The Evangelical Lutheran Church in Cameroon (ELCC) dates its origins to mission work in the 1920s by Norwegian Missionary Society in Ngaoundere and Tibati, among the Mboum ethnic group, and the American missionaries in Mboula among the Gbaya. American mission work was begun in 1923 by Adolph Gunderson under the Sudan mission, an independent American mission. In 1952 the Sudan Mission became part of the Evangelical Lutheran Church (which later became part of The American Lutheran Church, an ELCA predecessor). Pastor Gunderson provided early and formative leadership, and consequently, the mission was often called "the Gunderson mission."
The Norwegian Missionary Society came to Ngaoundéré, Cameroon, in 1925. Both the Norwegian Mission Society and the American Lutheran Mission worked together in mission.
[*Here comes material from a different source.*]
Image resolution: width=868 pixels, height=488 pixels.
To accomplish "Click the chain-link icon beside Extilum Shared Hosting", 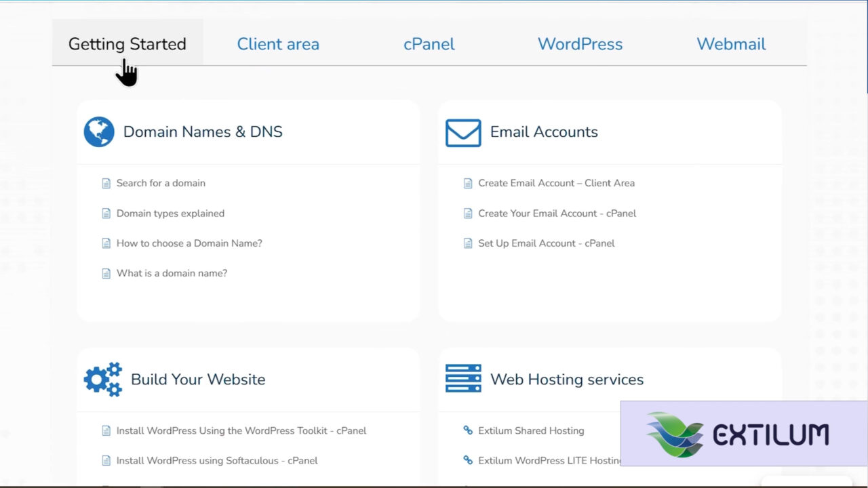I will click(x=468, y=430).
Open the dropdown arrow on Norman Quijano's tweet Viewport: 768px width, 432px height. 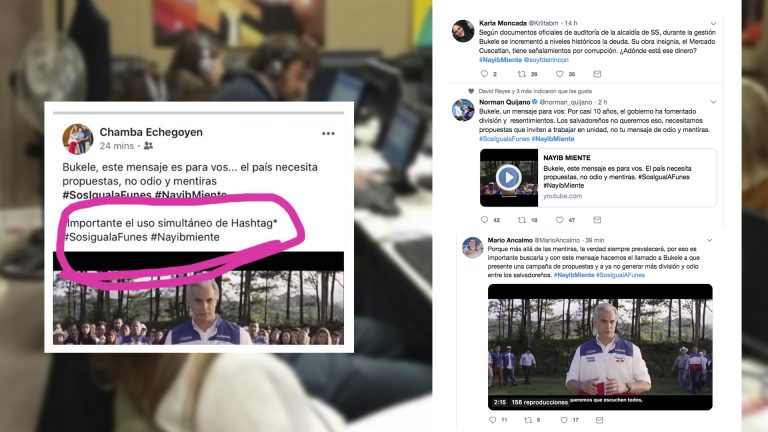pyautogui.click(x=713, y=102)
Together, they established a Lutheran hospital, a school in Ngaoundéré, and a seminary in Meiganga. The mission also focused on literacy projects and biblical translation projects.??Organized as an independent body in 1960, the ELCC began taking responsibility for its personnel and its entire ministry program. Today the ELCC is a member of the Lutheran World Federation and is based in Ngaoundere. With 215,000 members, the ELCC is growing at a rapid rate.
The Evangelical Lutheran Church of Cameroon (ELCC), a member of the Lutheran World Federation, is a fast-growing church with 215,000 members in 1,350 congregations. The ELCC is served by 168 pastors, 375 evangelists, and 288 catechists among 27 ethnic groups. Led by a national bishop and ten regional bishops, one for each of the 10 Episcopal regions, the ELCC has its headquarters in Ngaoundere. Besides the LWF, the ELCC is a member of the Eglise evangéliques luthérienne au Cameroun (Church and Evangelical Lutherans of Cameroon), the Lutheran Communion in Western Africa (LUCWA), and the Joint Christian Ministry in West Africa (JCMWA).??The ELCC’s program ministries include seminary education, Bible schools, primary and secondary education, health care, rural development, women’s and youth ministries, Bible translation and literacy, and a communication studio.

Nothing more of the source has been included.